> **JOBS**:
1. In the excerpt on checks on government power, which case is linked to Truman?
2. Rewrite the paragraph of the excerpt on checks on government power that begins "But we do need more" as a short list.
3. From the excerpt on checks on government power, copy out word for word the stretch from "Judge Kollar-Kotelly. The" through "shoot your husband.".

> **EXCERPTED TEXT**:
It had an executive branch that embraced the ethic of tyranny in warfare, and a legislative branch so supine it was a toothless adjunct, but it retained a judiciary that began, too late, of course, to push back against the hermetically sealed war-and-torture cycle. The Founders were wise to add such a check. Without it, we would have no way out of the maze that Cheney pushed us in.
Judge Kollar-Kotelly. The majority of the Supreme Court in cases like Hamdi. On perhaps a different scale, Judge John Jones in Kitzmiller v Dover ISD, or Judge Rubina in dismissing the charges against the Blackwater thugs - abiding by law and principle, independent of the desires of the executive or the passions of the people for what would be obvious justice. That is one form of oversight.
But we do need more. No one should ever have power that is unchecked. That includes presidents, be they named Truman (steel seizure case), Nixon (Watergate), Bush (take your pick), or Obama (whose administration continued to prosecute the al-Rabiah case until the judge granted the defendants habeas request).
And that sure as hell should include cops who say things like If you don't put those children back in the car, I'll shoot your husband.

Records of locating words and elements

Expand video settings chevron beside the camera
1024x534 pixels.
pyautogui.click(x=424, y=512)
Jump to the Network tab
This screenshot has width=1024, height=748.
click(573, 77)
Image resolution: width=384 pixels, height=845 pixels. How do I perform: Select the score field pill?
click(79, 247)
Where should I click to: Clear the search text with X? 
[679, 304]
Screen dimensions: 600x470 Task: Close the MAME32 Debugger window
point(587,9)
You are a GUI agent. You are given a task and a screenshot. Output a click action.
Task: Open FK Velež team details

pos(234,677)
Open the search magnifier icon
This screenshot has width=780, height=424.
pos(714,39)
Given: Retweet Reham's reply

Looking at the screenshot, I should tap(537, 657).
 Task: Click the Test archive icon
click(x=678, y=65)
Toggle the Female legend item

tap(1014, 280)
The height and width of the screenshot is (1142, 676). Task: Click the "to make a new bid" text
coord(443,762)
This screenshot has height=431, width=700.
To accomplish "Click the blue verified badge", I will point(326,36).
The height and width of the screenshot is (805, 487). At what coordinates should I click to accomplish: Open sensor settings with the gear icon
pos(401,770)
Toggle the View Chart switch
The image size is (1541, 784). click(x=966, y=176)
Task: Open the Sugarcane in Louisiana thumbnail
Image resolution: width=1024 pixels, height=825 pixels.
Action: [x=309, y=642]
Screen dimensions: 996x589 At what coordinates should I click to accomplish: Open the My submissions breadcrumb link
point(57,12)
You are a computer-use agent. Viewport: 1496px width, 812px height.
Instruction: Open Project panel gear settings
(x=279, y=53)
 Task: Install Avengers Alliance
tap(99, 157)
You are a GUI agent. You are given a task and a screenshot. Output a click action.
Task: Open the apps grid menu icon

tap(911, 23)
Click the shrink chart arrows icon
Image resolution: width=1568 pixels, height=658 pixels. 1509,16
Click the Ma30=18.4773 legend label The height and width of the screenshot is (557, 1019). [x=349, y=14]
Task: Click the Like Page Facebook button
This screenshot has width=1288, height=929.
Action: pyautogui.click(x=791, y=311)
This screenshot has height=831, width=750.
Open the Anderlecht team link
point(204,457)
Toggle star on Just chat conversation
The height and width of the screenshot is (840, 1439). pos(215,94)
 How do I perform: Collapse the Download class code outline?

> **FINAL RESULTS**:
1. The steel seizure case.

2.
- More oversight is needed, since no one should ever have unchecked power.
- That includes presidents:
  - Truman (steel seizure case)
  - Nixon (Watergate)
  - Bush (take your pick)
  - Obama, whose administration kept prosecuting the al-Rabiah case until the judge granted the defendants' habeas request

3.
Judge Kollar-Kotelly. The majority of the Supreme Court in cases like Hamdi. On perhaps a different scale, Judge John Jones in Kitzmiller v Dover ISD, or Judge Rubina in dismissing the charges against the Blackwater thugs - abiding by law and principle, independent of the desires of the executive or the passions of the people for what would be obvious justice. That is one form of oversight.
But we do need more. No one should ever have power that is unchecked. That includes presidents, be they named Truman (steel seizure case), Nixon (Watergate), Bush (take your pick), or Obama (whose administration continued to prosecute the al-Rabiah case until the judge granted the defendants habeas request).
And that sure as hell should include cops who say things like If you don't put those children back in the car, I'll shoot your husband.